Israel Academy of Sciences and Humanities, based in Jerusalem, was established in 1961 by the State of Israel to foster contact between Israeli scholars in the sciences and humanities and create a think tank for advising the government on research projects of national importance. Its members include many of Israel's most distinguished scholars.

The offices of the Israel Academy of Sciences and Humanities are located next door to the official residence of the President of Israel and the Council for Higher Education in Israel in Albert Einstein Square in Jerusalem.

In the sciences, the Academy funds projects on the geology, flora, and fauna of Israel, and facilitates the participation of Israeli scientists in research at international projects, such as high-energy physics at CERN and synchrotron radiation at the European Synchrotron Radiation Facility. Israel has the highest concentration of scientists and engineers in the world. The academy funds a number of prestigious awards in the sciences including the Alon Prize.

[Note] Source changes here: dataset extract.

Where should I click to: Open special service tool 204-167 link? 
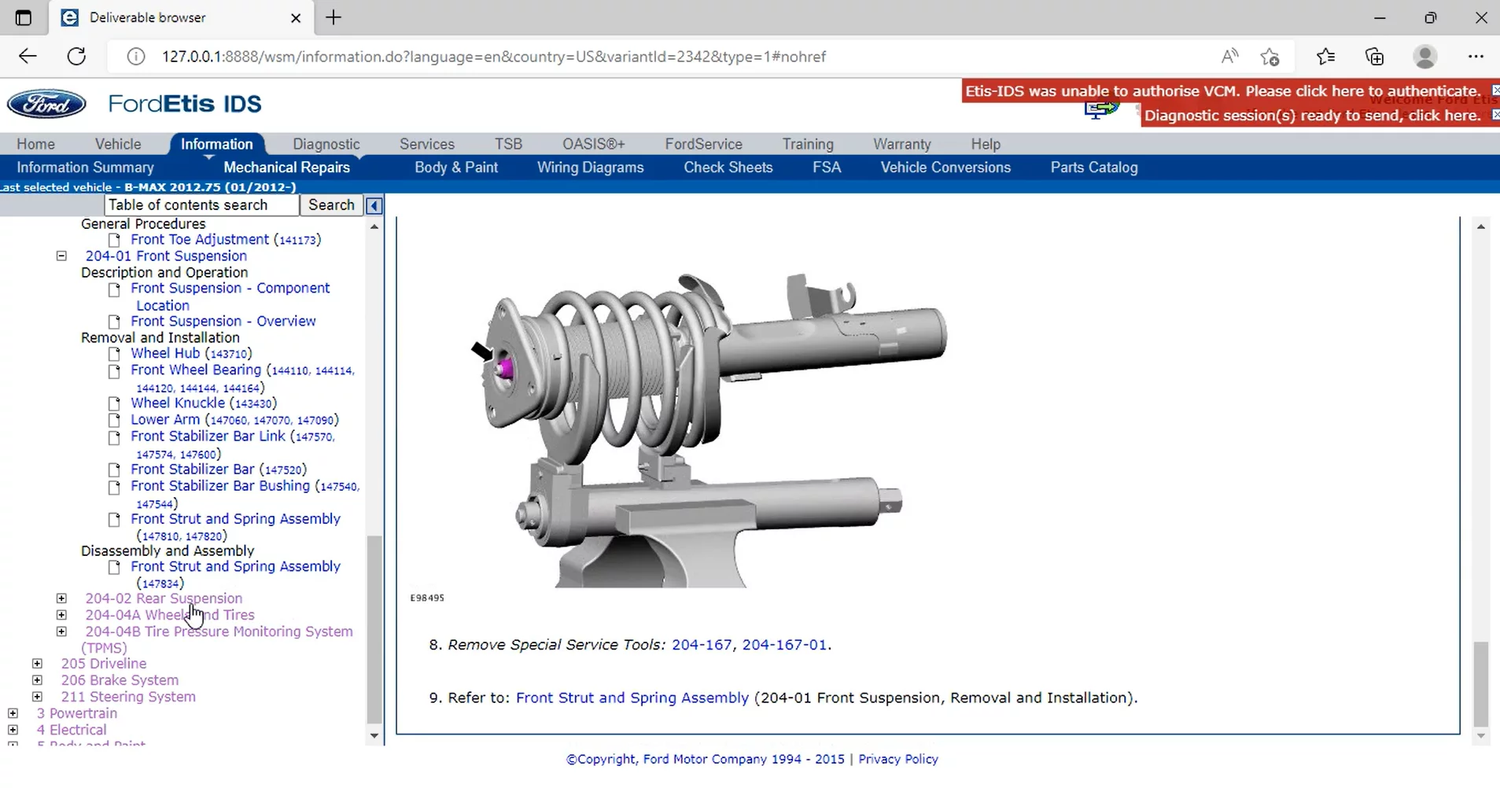[x=702, y=645]
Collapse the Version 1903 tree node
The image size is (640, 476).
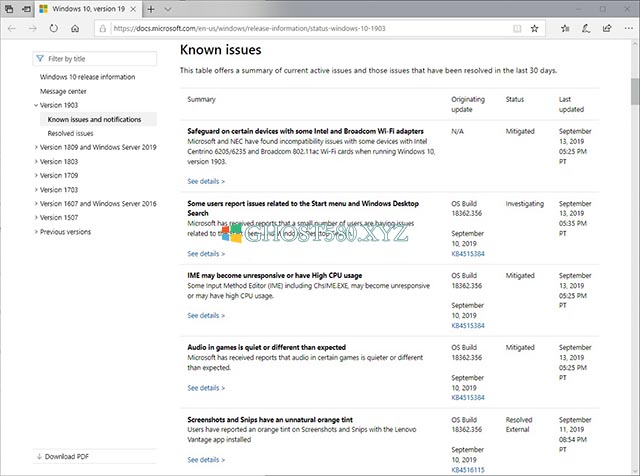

In the humanities, research is funded into the study of the Tanakh and Talmud, Jewish history, Jewish philosophy, Jewish art, and the Hebrew language, as well as Hebrew prose and poetry.

The Academy administers the Einstein Fellowships fund, which fosters relations between scientists from around the world and the Israeli academic community, the Israel Science Fund, with an annual budget of $53 million, and a number of research funds based on grants from the Adler Fund for Space Research, the Wolf Foundation, and the Fulks Fund for Medical Research. The Academy also runs the Israel Academic Center in Cairo, which assists Israeli scholars with research into Egypt and Egyptian culture, and facilitates cooperation with Egyptian academics.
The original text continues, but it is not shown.